Good morning. I can see magenta flowers, hear twittery and throaty birds. Today’s kind of an administrative day. The book proposal is actually coming along; I got a lot done yesterday thanks to A, my at-a-distance helper/drill sergeant/deadline fairy. But after reading some Anne Lamott (I rebought Bird by Bird just so I could have her with me), I’m wondering if any wildness is coming through or if I’m just telegraphing my fear and that’s all editors will read. Not about the cancer or the poignant struggles but just I’mscaredI’scared thisismyfirstbookI’mscared. Lamott is right, perfectionism is the robber of authenticity. Okay she doesn’t say that exactly, but that’s how it feels. Like I’m trying to squeak out real thoughts in between scared trying to sell myself thoughts. And don’t get me started on the Moviefone voice. Okay, you can.
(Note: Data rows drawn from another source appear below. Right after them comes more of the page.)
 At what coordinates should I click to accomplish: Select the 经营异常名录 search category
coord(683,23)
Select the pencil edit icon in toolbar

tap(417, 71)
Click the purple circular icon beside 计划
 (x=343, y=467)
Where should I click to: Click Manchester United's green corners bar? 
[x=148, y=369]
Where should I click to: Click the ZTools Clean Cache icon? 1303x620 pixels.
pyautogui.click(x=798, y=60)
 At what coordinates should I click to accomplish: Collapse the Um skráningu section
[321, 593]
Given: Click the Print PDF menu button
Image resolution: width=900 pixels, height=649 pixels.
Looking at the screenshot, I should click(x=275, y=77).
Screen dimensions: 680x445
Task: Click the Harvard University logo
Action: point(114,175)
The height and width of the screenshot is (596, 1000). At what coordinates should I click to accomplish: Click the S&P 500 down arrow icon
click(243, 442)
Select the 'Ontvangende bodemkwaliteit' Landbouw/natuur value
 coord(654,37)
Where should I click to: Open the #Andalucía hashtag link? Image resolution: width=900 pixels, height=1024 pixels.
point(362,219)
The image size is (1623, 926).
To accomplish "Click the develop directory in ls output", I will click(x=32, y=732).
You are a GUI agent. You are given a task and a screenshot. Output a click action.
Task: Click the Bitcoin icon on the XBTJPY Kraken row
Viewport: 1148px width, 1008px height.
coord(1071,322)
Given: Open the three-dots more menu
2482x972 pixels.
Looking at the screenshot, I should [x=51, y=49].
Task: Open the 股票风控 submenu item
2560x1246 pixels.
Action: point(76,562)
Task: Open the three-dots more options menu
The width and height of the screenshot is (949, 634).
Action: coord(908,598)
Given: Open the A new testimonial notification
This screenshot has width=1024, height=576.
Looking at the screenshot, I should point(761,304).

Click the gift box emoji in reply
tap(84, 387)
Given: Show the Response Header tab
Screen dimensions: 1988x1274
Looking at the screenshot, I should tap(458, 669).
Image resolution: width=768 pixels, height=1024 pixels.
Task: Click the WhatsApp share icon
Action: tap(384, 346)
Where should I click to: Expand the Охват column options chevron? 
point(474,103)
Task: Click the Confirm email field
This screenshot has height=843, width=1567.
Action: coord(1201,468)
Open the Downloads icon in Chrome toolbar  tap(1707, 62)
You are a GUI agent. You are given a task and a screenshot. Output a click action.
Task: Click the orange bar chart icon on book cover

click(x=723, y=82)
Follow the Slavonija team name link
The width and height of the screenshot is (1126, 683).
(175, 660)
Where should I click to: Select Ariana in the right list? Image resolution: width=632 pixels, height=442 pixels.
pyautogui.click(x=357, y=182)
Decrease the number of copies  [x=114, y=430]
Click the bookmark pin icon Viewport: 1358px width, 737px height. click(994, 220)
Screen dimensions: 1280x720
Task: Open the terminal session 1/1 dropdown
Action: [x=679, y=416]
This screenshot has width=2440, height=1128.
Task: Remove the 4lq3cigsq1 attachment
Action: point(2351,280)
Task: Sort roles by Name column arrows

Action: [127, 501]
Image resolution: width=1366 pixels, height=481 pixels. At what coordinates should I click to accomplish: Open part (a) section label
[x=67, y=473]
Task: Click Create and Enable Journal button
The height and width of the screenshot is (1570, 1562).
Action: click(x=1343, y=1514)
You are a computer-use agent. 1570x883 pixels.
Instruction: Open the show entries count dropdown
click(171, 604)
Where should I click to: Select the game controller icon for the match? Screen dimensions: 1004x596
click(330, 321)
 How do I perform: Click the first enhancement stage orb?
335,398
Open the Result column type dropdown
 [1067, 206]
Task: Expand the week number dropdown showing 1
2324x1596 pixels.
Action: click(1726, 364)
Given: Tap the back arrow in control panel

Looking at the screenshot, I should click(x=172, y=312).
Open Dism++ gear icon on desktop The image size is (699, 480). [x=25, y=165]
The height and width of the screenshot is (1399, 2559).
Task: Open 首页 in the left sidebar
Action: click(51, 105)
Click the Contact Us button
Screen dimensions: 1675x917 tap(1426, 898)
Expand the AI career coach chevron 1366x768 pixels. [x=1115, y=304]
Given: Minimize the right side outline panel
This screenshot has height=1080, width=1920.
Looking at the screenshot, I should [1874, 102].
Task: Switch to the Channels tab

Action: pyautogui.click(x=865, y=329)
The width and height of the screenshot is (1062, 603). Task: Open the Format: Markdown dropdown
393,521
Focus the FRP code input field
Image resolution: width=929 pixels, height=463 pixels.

The Moviefone voice says things in my proposal like, “this ubiquitous, deadly disease that affects nearly 1.5 million Americans a year.” It also uses phrases like “vast majority” and “far-reaching” and “personal journey from illness to remission.” Gag me. Gag him.
Okay, so now I have to find a new spot to stay starting tomorrow. Eep. And write a Breathe thingy.
I saw a Beloit College sticker on a truck the other day when I was buying a Chinese medicine formula my naturopath suggested called Woman’s Treasure. The doors were open so I waited around and then was shocked to see that I actually knew this person! His name is Chris and we worked on the Round Table together about 14 years ago. Crazy. He’s lived here six years. Ah. Maui.